Confirmed coronavirus cases neared 25 million world-wide, while the U.S. closed in on six million infections and other countries saw case numbers rise.
Several prominent U.S. companies are reporting a new wave of layoffs, as businesses reassess their staffing needs and brace for an extended period of economic disruption.
The U.S. reported 46,156 new cases—the daily case count has now risen for five days straight—and 976 deaths on Friday, the most recent data compiled by Johns Hopkins University show. That brings the total number of confirmed cases to more than 5.9 million. The total U.S. death toll topped 182,000.
MGM Resorts International became the most recent big U.S. employer to announce staff reductions. The company said it was laying off 18,000 furloughed staff members in the U.S., as the slowdown in global travel batters the casino industry.
Stanley Black & Decker Inc. also recently told some employees they wouldn’t be placed back on the payroll. Salesforce.com Inc., Coca-Cola Co., American Airlines Group Inc. and United Airlines Holdings Inc. have all warned of looming job cuts.
The Treasury Department began implementing President Trump’s plan to allow a payroll tax deferral, an executive action meant to help households weather the economic fallout from the pandemic but which also faces some hurdles.
In many hard-hit states, college campuses have emerged as infection hotbeds. The virus is spreading especially aggressively on some campuses in Georgia, Texas and Iowa. However, at least one major university—the University of Notre Dame—has seen the rate of new cases slow enough to try returning to in-person instruction next week.

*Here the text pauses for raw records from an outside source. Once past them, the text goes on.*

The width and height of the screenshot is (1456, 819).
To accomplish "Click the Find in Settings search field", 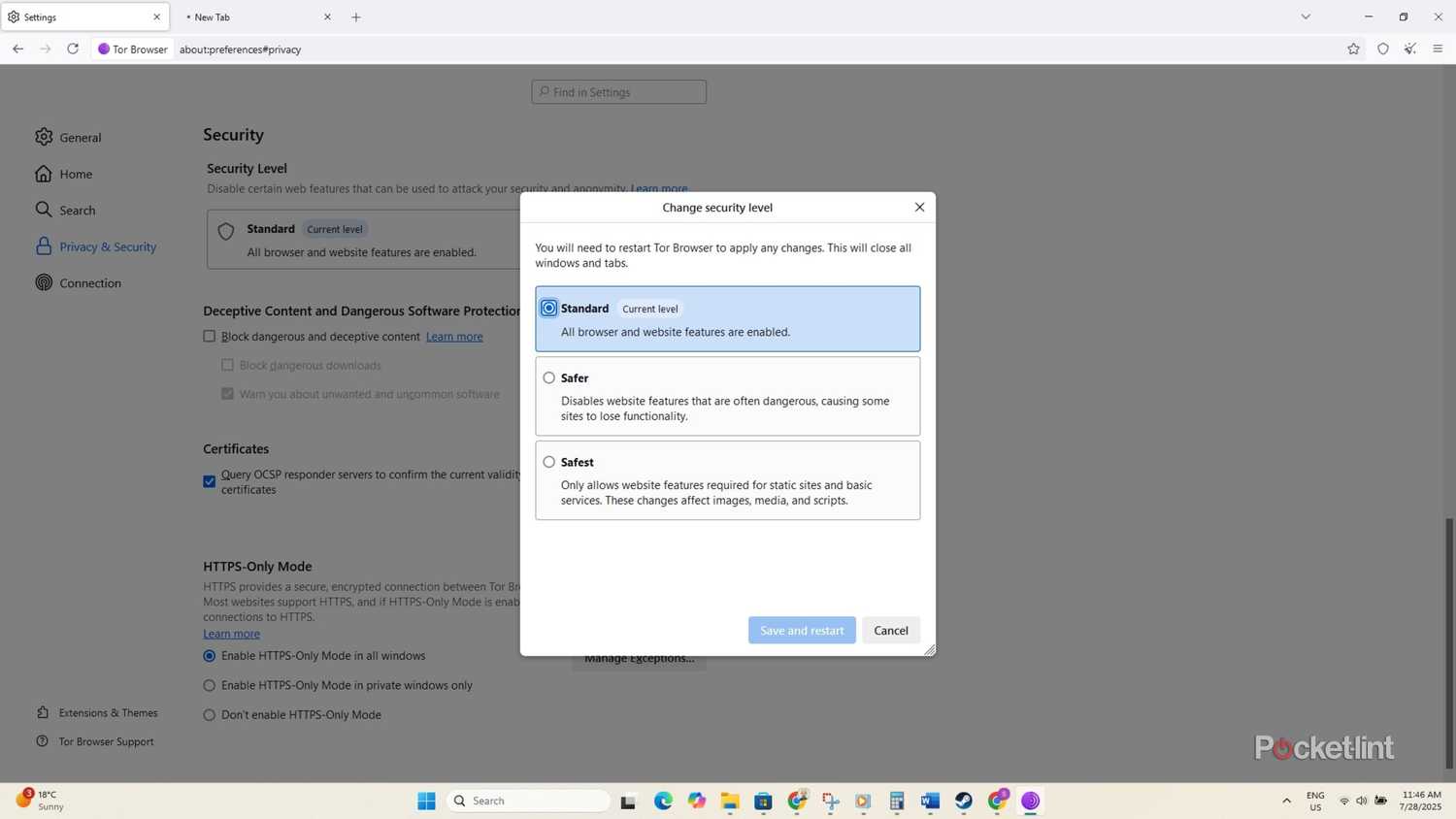I will coord(618,91).
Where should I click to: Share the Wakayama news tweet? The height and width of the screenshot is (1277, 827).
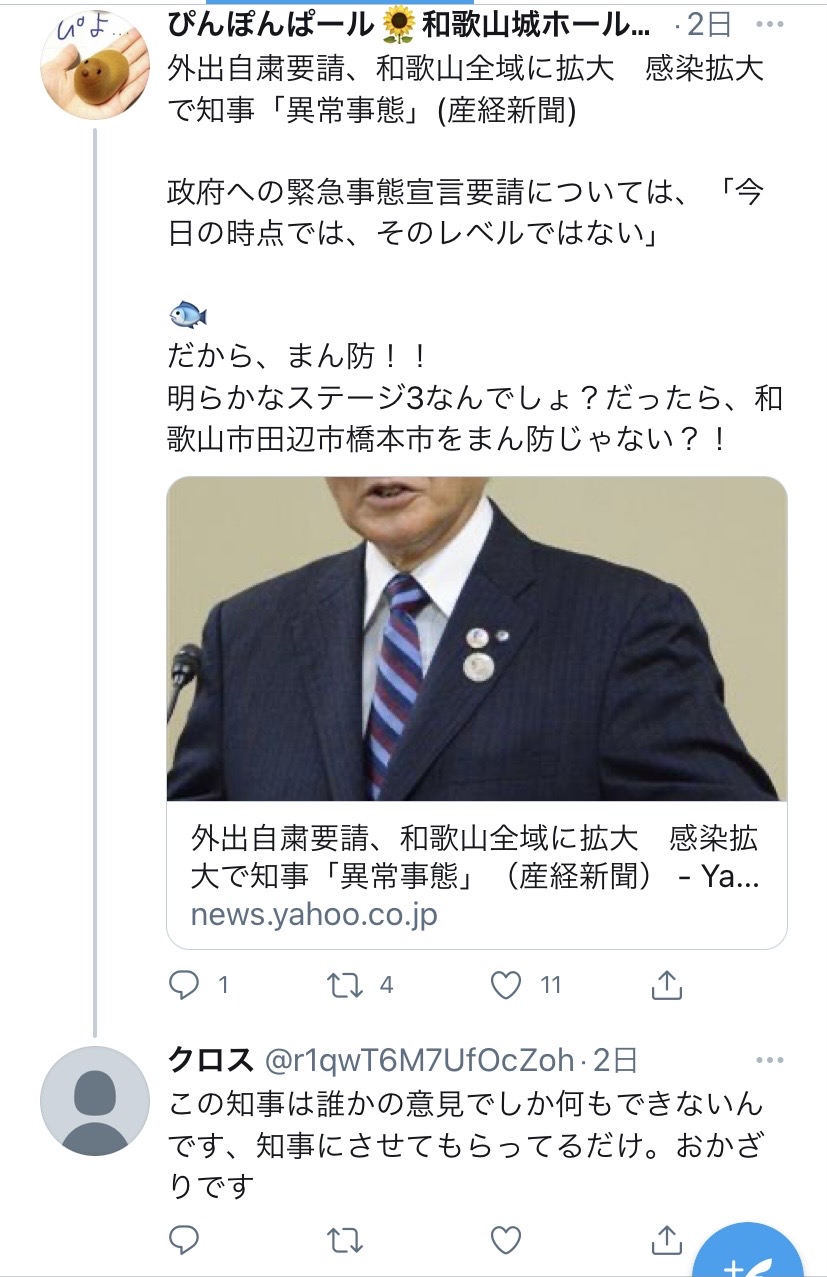tap(666, 986)
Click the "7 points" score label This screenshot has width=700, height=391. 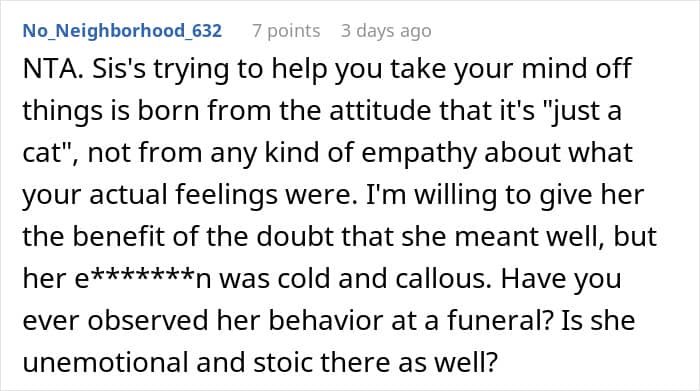click(x=286, y=31)
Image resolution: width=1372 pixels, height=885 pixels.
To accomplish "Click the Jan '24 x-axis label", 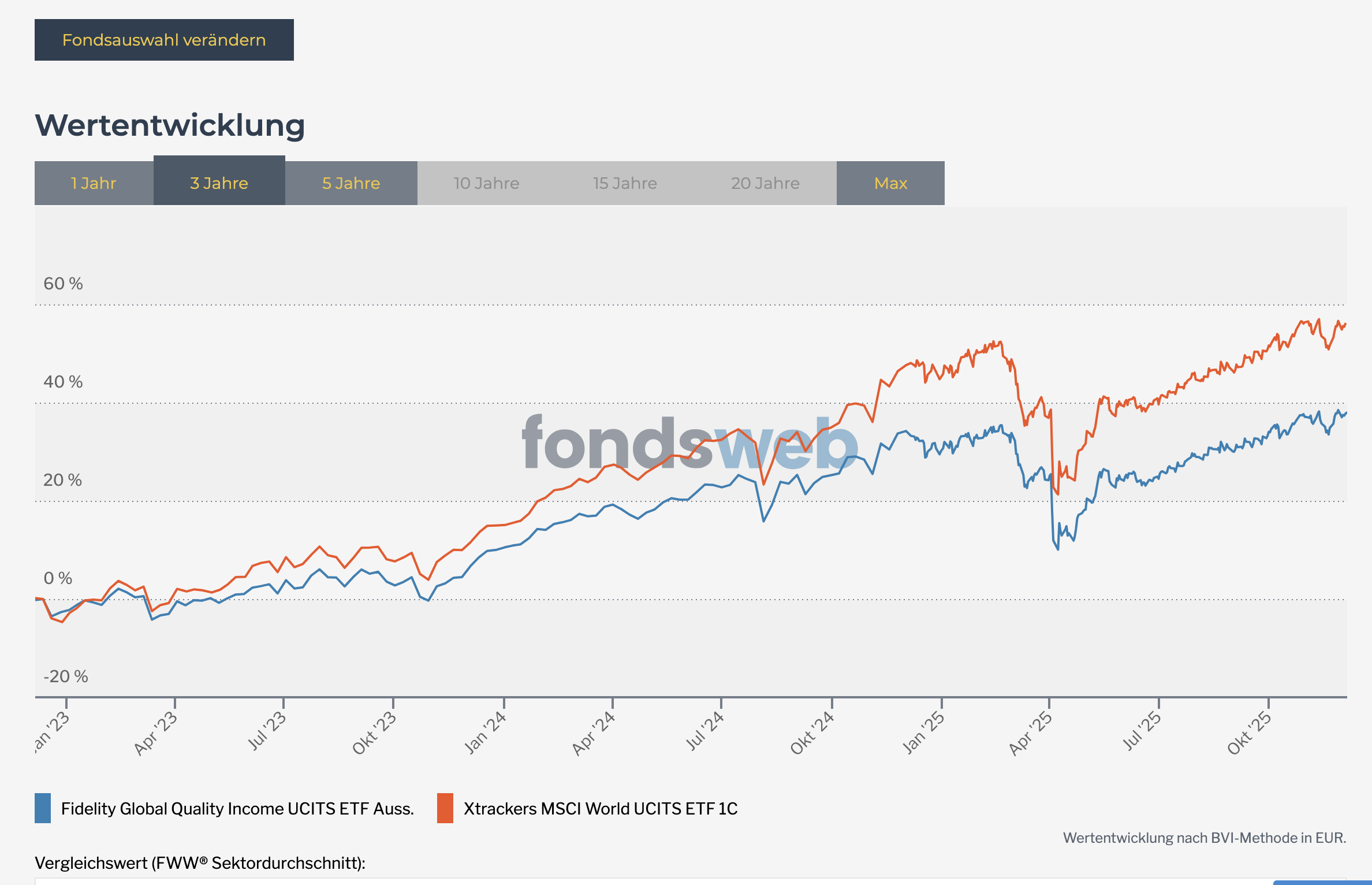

In Kansas, the Riley County Health Department said Friday it has linked an outbreak at Kansas State University to four sororities. “The leaders of local fraternities and sororities are cooperating with health department staff, but we have concerns that the safety messages are not reaching all of the members,” said local health officer Julie Gibbs. On Thursday, the school had 364 students in quarantine and 167 students in isolation, an increase from 149 in quarantine and 49 in isolation from the previous Friday.

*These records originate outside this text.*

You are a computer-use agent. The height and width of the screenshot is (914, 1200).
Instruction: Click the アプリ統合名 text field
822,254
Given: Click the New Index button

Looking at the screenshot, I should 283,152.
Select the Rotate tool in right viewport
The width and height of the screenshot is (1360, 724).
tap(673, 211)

At the University of Alabama, 492 cases have been reported in the span of three days. Dr. Ricky Friend, the dean of the College of Community Health Sciences, said the evidence doesn’t indicate virus transmission from in-person class instruction. On Monday, Tuscaloosa Mayor Walt Maddox and city officials closed bars in the city to slow the spread. “We remain concerned that off-campus transmission is our greatest risk, which is why we asked Mayor Maddox to consider that action,” University of Alabama Chancellor Finis St. John said in a recent statement. More than 1,200 students have been infected since the beginning of the pandemic.

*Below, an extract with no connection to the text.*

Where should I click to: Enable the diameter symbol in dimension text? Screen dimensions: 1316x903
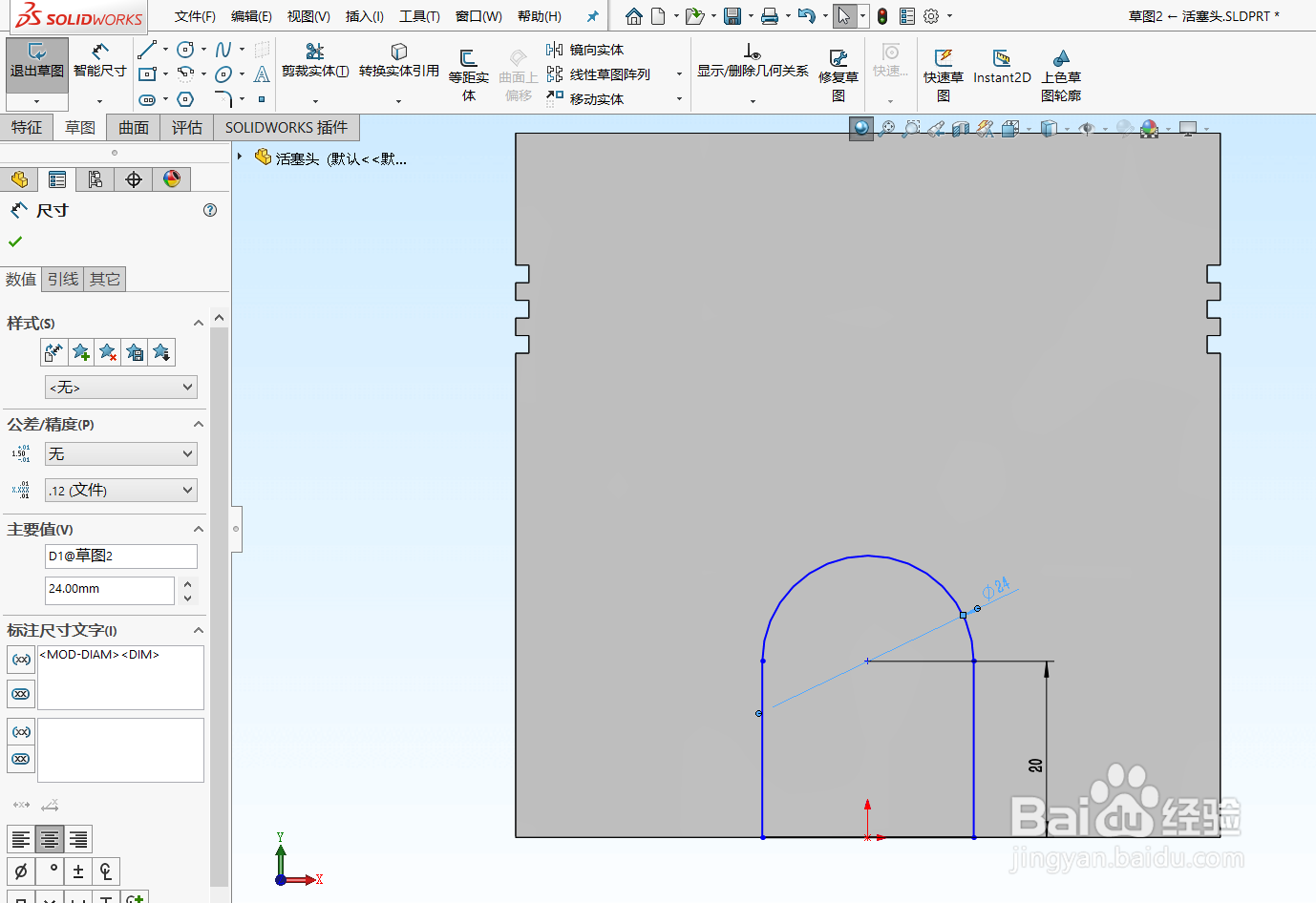click(x=21, y=871)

Other countries continued to see additional cases Saturday. India reported 76,472 new cases of coronavirus in the country in the preceding 24 hours, taking the total confirmed cases to 3,463,972, according to the Ministry of Health and Family Welfare. It reported 1,021 new deaths, with the death toll at 62,550.
The government says close to 1 million tests are being conducted daily for the past few days, with more than 40 million tests conducted up to Friday, as part of its “test, track and treat” strategy.
South Korea reported 323 more new cases, bringing the total to about 19,400. The country is reintroducing social-distancing measures in the Seoul metropolitan area, a step toward its level three restrictions, the highest of a three-tier system.
Japan said Saturday there 876 new cases for Friday, in line with a recent trend where the daily tally is below 1,000. That represents an improvement from late July to early August when a new wave of coronavirus infections erupted in clusters across the country, with well over 1,000 cases nearly every day.
Prime Minister Shinzo Abe, who said on Friday he was stepping down as leader due to health problems, cited a recent decline in infections as a reason for the timing of his announcement. The county is now reporting more than 66,000 infected and a death toll of more than 1,200.